▶ Text for analysis
============================================================
Summer 2013 reading for Professor Hunt's LIBR 264 class by Nathan Milos

Friday, July 26, 2013

30. The Arrival

The Arrival by Shaun Tan (Arthur A. Levine) 2006

Genre

Graphic Novel

Honors

Book Sense Book of the Year, 2008, nominee
Garden State Teen Book Award, 2010, nominee
Publishers Weekly Best Children's Books, 2007, winner
Boston Globe-Horn Book Awards, 2008, winne
Locus Awards, 2008, winner
Hugo Awards, 2008, nominee
School Library Journal Best Books of the Year, 2007, winner 
American Library Association Notable Books for Children, 2008, winner 
Children's Book Council of Australia Children's Book of the Year Award, 2007, winner
Virginia Reader's Choice Awards, 2008, nominee
Western Australian Premier's Book Awards, 2006, winner

Review

Tan wordlessly recounts the experience of an immigrant who leaves his wife and daughter behind to seek a better life, raise money, and send after them.  Darkness and tales of war seem to linger over every immigrant that the protagonist meets.  The book feels suggestive of fleeing WWII Europe (the point of entry into Tan's new country feels reminiscent of Ellis Island), but is far more generalizable than that as it has no identifiable references to a specific war.
============================================================
▶ What is expected
Retype the whole post on The Arrival word for word, from the header line to the last sentence of the review. The material after this point stands apart from the post.

(Items drawn from a data source)
============================================================
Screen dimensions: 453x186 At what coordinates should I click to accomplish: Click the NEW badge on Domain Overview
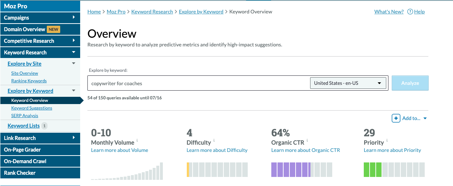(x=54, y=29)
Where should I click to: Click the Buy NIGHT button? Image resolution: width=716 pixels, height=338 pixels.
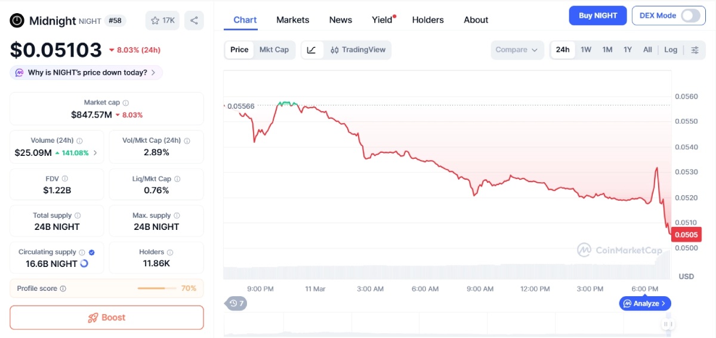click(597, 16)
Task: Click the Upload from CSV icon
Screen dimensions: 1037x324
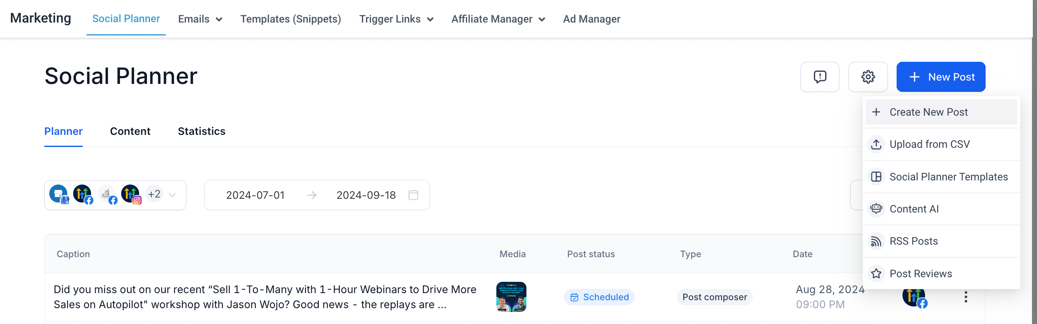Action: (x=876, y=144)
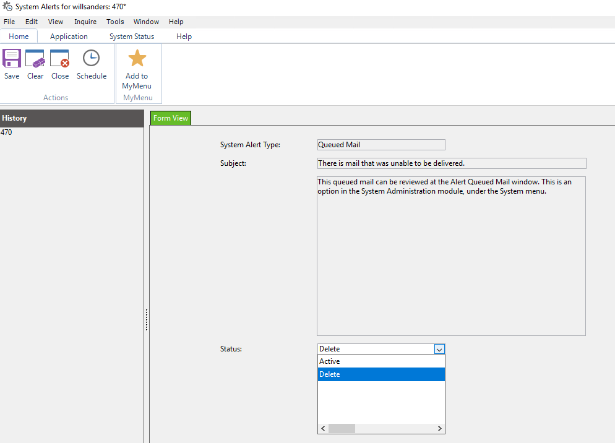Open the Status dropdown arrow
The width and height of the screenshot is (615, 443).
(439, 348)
============================================================
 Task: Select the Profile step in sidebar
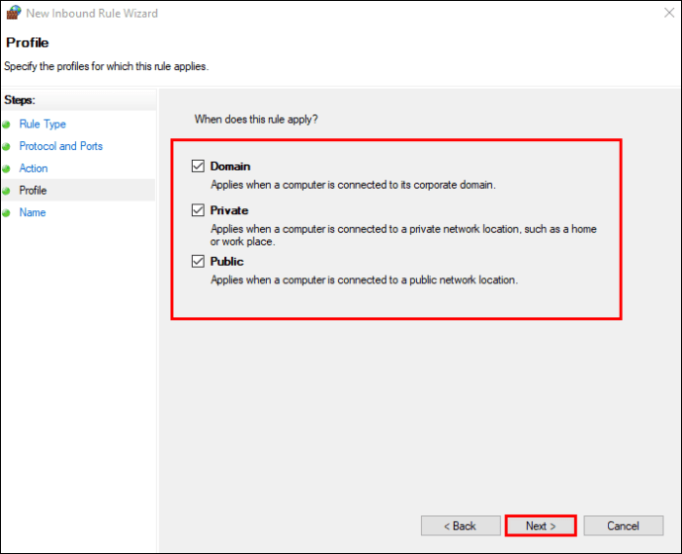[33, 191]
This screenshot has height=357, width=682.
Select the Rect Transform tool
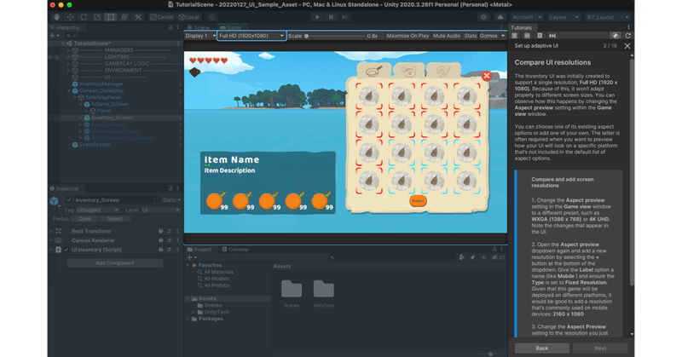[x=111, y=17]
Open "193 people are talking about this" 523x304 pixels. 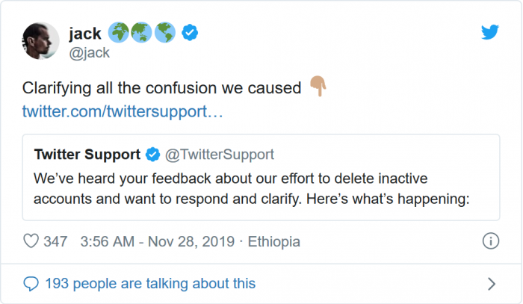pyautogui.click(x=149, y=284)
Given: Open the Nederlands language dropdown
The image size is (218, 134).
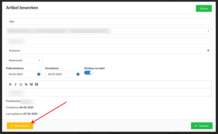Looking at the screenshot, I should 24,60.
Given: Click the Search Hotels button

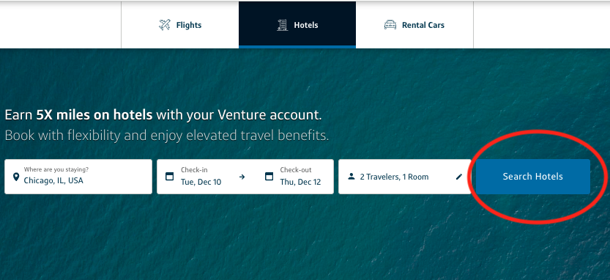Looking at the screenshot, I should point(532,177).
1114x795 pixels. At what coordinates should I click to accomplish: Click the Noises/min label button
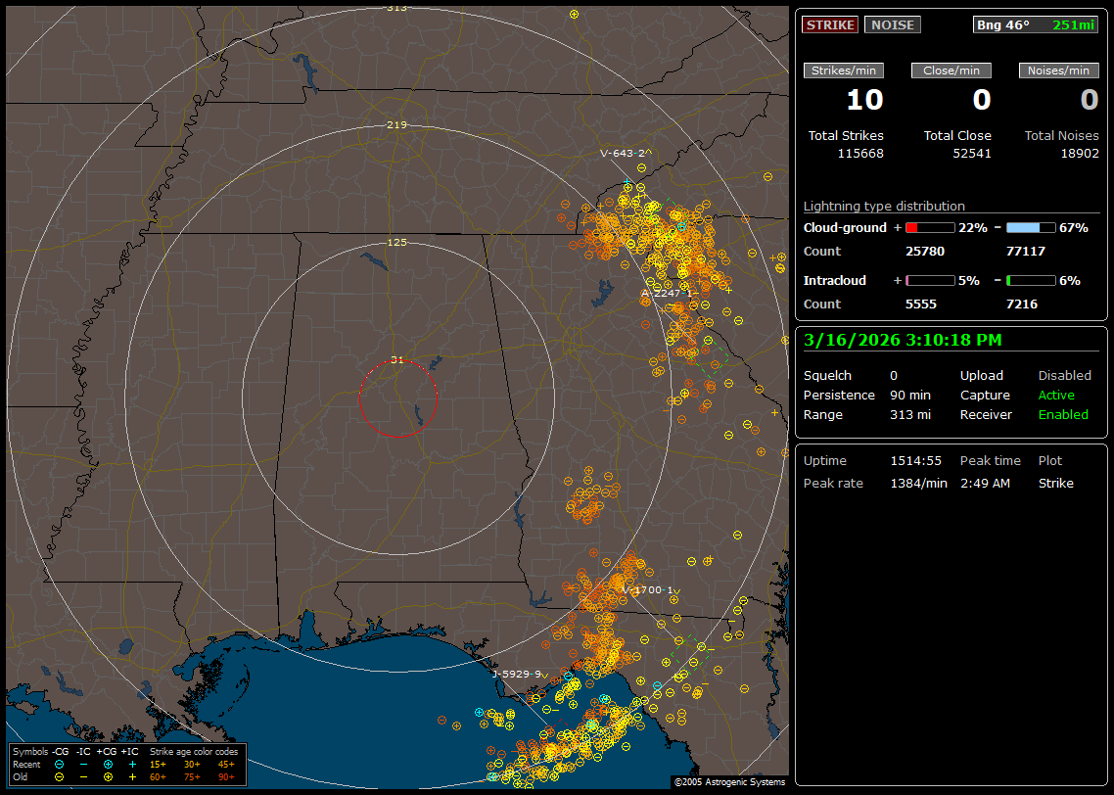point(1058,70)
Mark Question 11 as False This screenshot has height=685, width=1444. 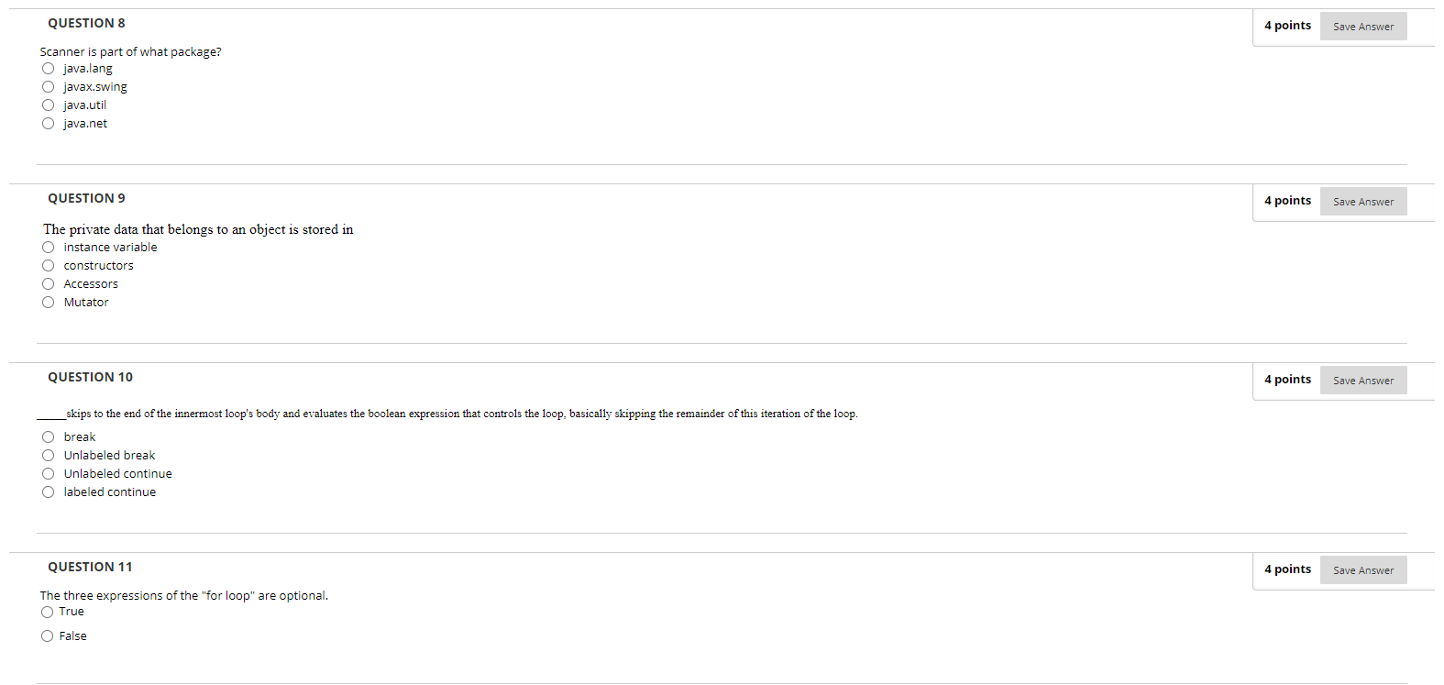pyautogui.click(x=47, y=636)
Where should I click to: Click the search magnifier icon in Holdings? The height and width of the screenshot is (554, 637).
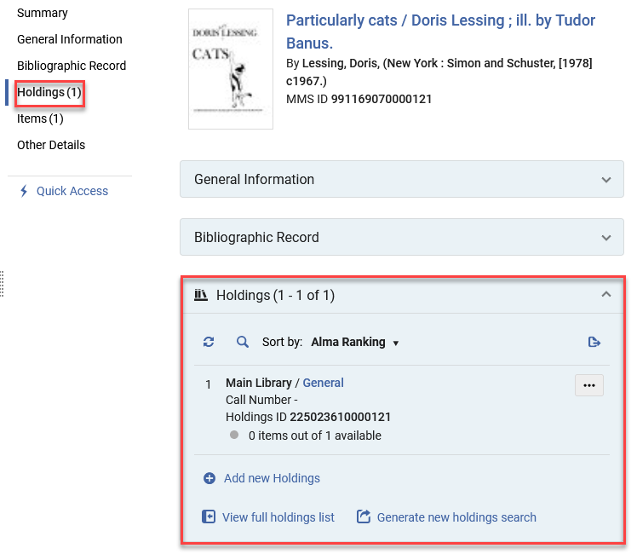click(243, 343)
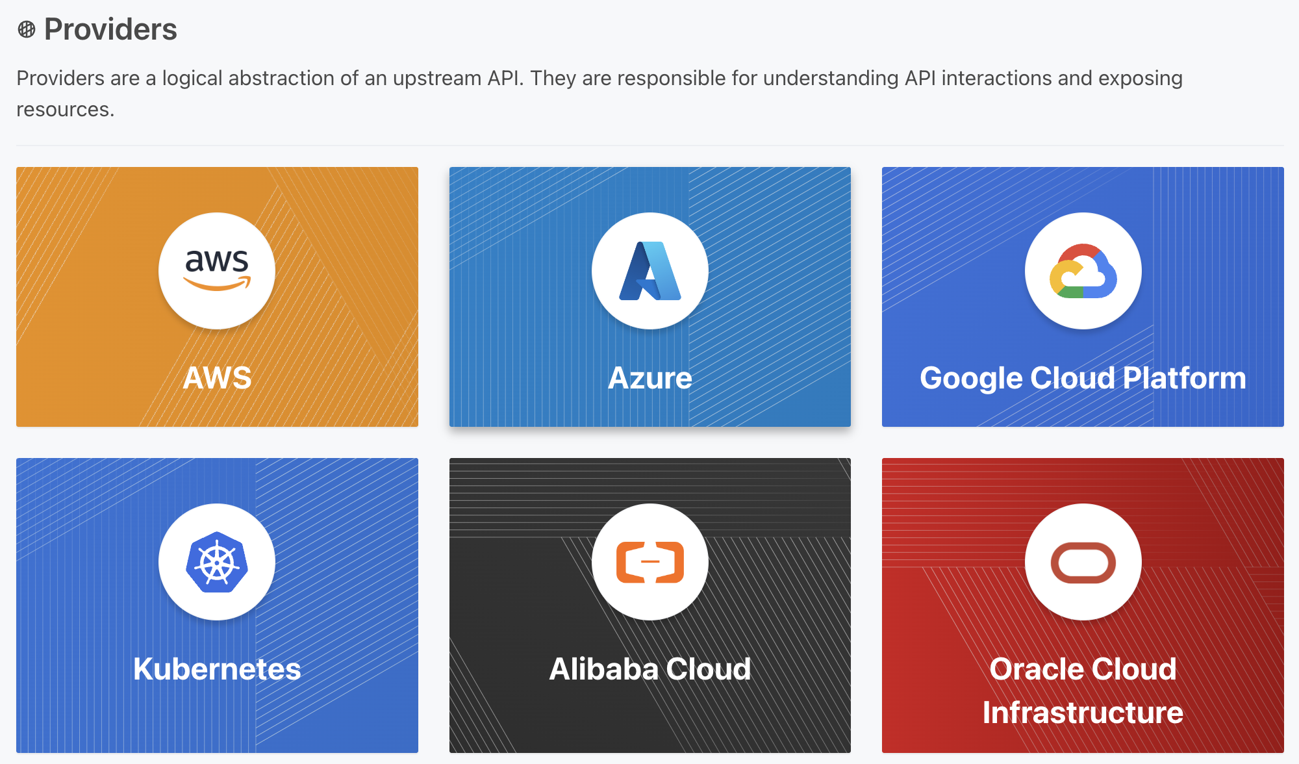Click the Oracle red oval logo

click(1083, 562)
============================================================
▶ Output below
Summer 2013 reading for Professor Hunt's LIBR 264 class by Nathan Milos

Friday, July 26, 2013

30. The Arrival

The Arrival by Shaun Tan (Arthur A. Levine) 2006

Genre

Graphic Novel

Honors

Book Sense Book of the Year, 2008, nominee
Garden State Teen Book Award, 2010, nominee
Publishers Weekly Best Children's Books, 2007, winner
Boston Globe-Horn Book Awards, 2008, winne
Locus Awards, 2008, winner
Hugo Awards, 2008, nominee
School Library Journal Best Books of the Year, 2007, winner 
American Library Association Notable Books for Children, 2008, winner 
Children's Book Council of Australia Children's Book of the Year Award, 2007, winner
Virginia Reader's Choice Awards, 2008, nominee
Western Australian Premier's Book Awards, 2006, winner

Review

Tan wordlessly recounts the experience of an immigrant who leaves his wife and daughter behind to seek a better life, raise money, and send after them.  Darkness and tales of war seem to linger over every immigrant that the protagonist meets.  The book feels suggestive of fleeing WWII Europe (the point of entry into Tan's new country feels reminiscent of Ellis Island), but is far more generalizable than that as it has no identifiable references to a specific war.